* _Written request_
Copy out the data below, putting "Display size" wherever "Screen dimensions" appears and leaving everything else unchanged.

* _Task inputs_
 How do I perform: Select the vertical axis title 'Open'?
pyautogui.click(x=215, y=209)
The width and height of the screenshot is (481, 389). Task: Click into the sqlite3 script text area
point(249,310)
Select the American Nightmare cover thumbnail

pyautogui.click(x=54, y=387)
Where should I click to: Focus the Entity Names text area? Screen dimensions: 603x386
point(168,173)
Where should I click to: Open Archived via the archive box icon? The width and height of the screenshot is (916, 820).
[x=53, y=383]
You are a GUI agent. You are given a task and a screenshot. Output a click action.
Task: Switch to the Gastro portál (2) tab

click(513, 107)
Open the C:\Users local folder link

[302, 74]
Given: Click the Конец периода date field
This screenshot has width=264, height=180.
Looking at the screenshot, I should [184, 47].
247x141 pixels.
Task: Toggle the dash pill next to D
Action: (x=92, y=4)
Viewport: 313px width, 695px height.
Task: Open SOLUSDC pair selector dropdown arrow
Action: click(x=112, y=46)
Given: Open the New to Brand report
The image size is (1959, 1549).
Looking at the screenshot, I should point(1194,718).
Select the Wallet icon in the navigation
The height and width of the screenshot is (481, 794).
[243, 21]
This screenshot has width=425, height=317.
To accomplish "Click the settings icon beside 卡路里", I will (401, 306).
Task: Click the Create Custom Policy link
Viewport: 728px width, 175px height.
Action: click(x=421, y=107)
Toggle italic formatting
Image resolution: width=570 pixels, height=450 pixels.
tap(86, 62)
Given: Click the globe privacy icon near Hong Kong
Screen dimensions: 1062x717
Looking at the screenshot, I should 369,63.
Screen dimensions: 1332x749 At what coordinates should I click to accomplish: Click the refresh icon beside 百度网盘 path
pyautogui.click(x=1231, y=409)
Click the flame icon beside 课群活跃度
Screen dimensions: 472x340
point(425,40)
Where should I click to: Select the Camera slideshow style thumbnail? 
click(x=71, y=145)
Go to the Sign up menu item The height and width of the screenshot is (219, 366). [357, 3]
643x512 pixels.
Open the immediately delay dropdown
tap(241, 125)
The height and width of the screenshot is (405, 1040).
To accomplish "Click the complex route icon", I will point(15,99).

* _Answer to this problem_
 How do I perform: Select the vertical axis title 'Open'?
pyautogui.click(x=215, y=209)
The width and height of the screenshot is (481, 389). Task: Click into the sqlite3 script text area
point(249,310)
Select the American Nightmare cover thumbnail

pyautogui.click(x=54, y=387)
Where should I click to: Focus the Entity Names text area? Display size: 603x386
point(168,173)
Where should I click to: Open Archived via the archive box icon? The width and height of the screenshot is (916, 820).
[x=53, y=383]
You are a GUI agent. You are given a task and a screenshot. Output a click action.
Task: Switch to the Gastro portál (2) tab

click(513, 107)
Open the C:\Users local folder link

[302, 74]
Given: Click the Конец периода date field
This screenshot has width=264, height=180.
Looking at the screenshot, I should [184, 47].
247x141 pixels.
Task: Toggle the dash pill next to D
Action: (x=92, y=4)
Viewport: 313px width, 695px height.
Task: Open SOLUSDC pair selector dropdown arrow
Action: click(x=112, y=46)
Given: Open the New to Brand report
The image size is (1959, 1549).
Looking at the screenshot, I should point(1194,718).
Select the Wallet icon in the navigation
The height and width of the screenshot is (481, 794).
[243, 21]
This screenshot has width=425, height=317.
To accomplish "Click the settings icon beside 卡路里", I will (401, 306).
Task: Click the Create Custom Policy link
Viewport: 728px width, 175px height.
Action: click(x=421, y=107)
Toggle italic formatting
Image resolution: width=570 pixels, height=450 pixels.
tap(86, 62)
Given: Click the globe privacy icon near Hong Kong
Display size: 1062x717
Looking at the screenshot, I should 369,63.
Display size: 1332x749 At what coordinates should I click to accomplish: Click the refresh icon beside 百度网盘 path
pyautogui.click(x=1231, y=409)
Click the flame icon beside 课群活跃度
Display size: 472x340
point(425,40)
Where should I click to: Select the Camera slideshow style thumbnail? 
click(x=71, y=145)
Go to the Sign up menu item The height and width of the screenshot is (219, 366). [357, 3]
643x512 pixels.
Open the immediately delay dropdown
tap(241, 125)
The height and width of the screenshot is (405, 1040).
To accomplish "Click the complex route icon", I will point(15,99).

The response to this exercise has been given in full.